━━━ DATASET RECORDS

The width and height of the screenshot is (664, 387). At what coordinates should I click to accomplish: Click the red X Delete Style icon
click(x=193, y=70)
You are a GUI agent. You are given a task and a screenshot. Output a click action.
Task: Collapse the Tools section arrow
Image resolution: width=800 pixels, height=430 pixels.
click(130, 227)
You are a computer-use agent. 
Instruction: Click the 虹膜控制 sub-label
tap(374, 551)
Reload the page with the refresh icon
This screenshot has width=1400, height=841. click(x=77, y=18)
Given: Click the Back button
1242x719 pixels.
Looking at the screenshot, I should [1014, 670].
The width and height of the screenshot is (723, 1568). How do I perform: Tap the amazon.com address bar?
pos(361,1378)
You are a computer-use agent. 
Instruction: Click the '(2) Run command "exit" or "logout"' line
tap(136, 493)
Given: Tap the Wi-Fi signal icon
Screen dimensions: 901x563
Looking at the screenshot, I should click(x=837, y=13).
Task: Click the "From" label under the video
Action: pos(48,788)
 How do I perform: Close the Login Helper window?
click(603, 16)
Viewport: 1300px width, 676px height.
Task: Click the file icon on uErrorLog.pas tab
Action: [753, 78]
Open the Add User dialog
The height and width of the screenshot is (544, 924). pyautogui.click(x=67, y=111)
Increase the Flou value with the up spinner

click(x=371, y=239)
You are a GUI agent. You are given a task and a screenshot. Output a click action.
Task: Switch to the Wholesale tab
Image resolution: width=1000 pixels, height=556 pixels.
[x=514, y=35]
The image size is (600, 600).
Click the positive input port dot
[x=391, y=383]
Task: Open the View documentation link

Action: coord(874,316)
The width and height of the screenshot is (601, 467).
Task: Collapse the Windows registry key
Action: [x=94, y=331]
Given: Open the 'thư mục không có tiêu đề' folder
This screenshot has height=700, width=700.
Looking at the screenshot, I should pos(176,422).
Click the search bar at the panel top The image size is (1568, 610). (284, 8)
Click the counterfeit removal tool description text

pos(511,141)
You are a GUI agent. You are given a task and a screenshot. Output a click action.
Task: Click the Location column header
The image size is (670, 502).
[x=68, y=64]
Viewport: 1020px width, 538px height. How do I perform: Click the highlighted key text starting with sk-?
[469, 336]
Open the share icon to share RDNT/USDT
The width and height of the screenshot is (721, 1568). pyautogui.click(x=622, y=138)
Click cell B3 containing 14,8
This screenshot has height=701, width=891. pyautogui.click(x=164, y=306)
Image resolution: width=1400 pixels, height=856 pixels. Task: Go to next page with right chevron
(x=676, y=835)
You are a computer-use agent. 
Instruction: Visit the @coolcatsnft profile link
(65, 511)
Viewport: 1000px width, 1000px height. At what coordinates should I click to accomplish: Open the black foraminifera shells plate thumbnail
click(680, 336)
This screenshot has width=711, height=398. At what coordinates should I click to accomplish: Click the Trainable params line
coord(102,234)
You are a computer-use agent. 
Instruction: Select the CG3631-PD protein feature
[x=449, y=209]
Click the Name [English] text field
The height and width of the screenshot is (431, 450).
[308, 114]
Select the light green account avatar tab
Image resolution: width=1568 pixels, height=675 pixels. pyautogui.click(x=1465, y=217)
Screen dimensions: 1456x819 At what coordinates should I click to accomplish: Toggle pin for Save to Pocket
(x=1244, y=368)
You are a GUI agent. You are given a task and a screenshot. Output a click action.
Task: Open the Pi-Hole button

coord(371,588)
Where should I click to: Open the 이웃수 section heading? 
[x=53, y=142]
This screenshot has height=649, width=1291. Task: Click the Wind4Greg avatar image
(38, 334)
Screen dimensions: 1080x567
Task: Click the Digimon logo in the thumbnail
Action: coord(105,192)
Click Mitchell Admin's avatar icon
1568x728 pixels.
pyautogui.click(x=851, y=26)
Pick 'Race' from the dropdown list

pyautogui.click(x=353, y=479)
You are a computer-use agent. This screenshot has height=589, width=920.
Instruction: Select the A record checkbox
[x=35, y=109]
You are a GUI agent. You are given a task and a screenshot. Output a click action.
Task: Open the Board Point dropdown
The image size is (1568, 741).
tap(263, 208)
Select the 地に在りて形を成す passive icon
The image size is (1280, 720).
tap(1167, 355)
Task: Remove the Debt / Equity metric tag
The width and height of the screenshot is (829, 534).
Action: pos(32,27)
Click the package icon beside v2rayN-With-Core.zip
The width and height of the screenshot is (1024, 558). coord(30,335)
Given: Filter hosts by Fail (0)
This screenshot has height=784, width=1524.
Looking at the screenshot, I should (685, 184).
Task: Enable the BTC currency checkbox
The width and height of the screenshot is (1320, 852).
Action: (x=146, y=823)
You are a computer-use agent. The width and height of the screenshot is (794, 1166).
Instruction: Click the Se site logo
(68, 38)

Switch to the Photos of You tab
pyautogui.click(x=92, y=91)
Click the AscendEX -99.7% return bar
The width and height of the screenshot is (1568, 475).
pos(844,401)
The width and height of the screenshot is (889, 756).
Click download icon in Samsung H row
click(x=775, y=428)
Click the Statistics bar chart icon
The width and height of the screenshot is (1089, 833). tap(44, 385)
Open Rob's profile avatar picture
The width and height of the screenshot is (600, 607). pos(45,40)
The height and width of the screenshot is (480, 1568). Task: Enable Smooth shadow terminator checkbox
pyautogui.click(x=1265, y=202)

━━━━━━

**TRY IT:** The requested output is the line holding "Task: Open the Board Point dropdown" and every line after it up to the last line of the listing, exactly, with nothing else.

**COMPLETED EXERCISE:**
Task: Open the Board Point dropdown
The image size is (1568, 741).
tap(263, 208)
Select the 地に在りて形を成す passive icon
The image size is (1280, 720).
tap(1167, 355)
Task: Remove the Debt / Equity metric tag
The width and height of the screenshot is (829, 534).
Action: pos(32,27)
Click the package icon beside v2rayN-With-Core.zip
The width and height of the screenshot is (1024, 558). coord(30,335)
Given: Filter hosts by Fail (0)
This screenshot has height=784, width=1524.
Looking at the screenshot, I should (685, 184).
Task: Enable the BTC currency checkbox
The width and height of the screenshot is (1320, 852).
Action: (x=146, y=823)
You are a computer-use agent. The width and height of the screenshot is (794, 1166).
Instruction: Click the Se site logo
(68, 38)

Switch to the Photos of You tab
pyautogui.click(x=92, y=91)
Click the AscendEX -99.7% return bar
The width and height of the screenshot is (1568, 475).
pos(844,401)
The width and height of the screenshot is (889, 756).
Click download icon in Samsung H row
click(x=775, y=428)
Click the Statistics bar chart icon
The width and height of the screenshot is (1089, 833). tap(44, 385)
Open Rob's profile avatar picture
The width and height of the screenshot is (600, 607). pos(45,40)
The height and width of the screenshot is (480, 1568). Task: Enable Smooth shadow terminator checkbox
pyautogui.click(x=1265, y=202)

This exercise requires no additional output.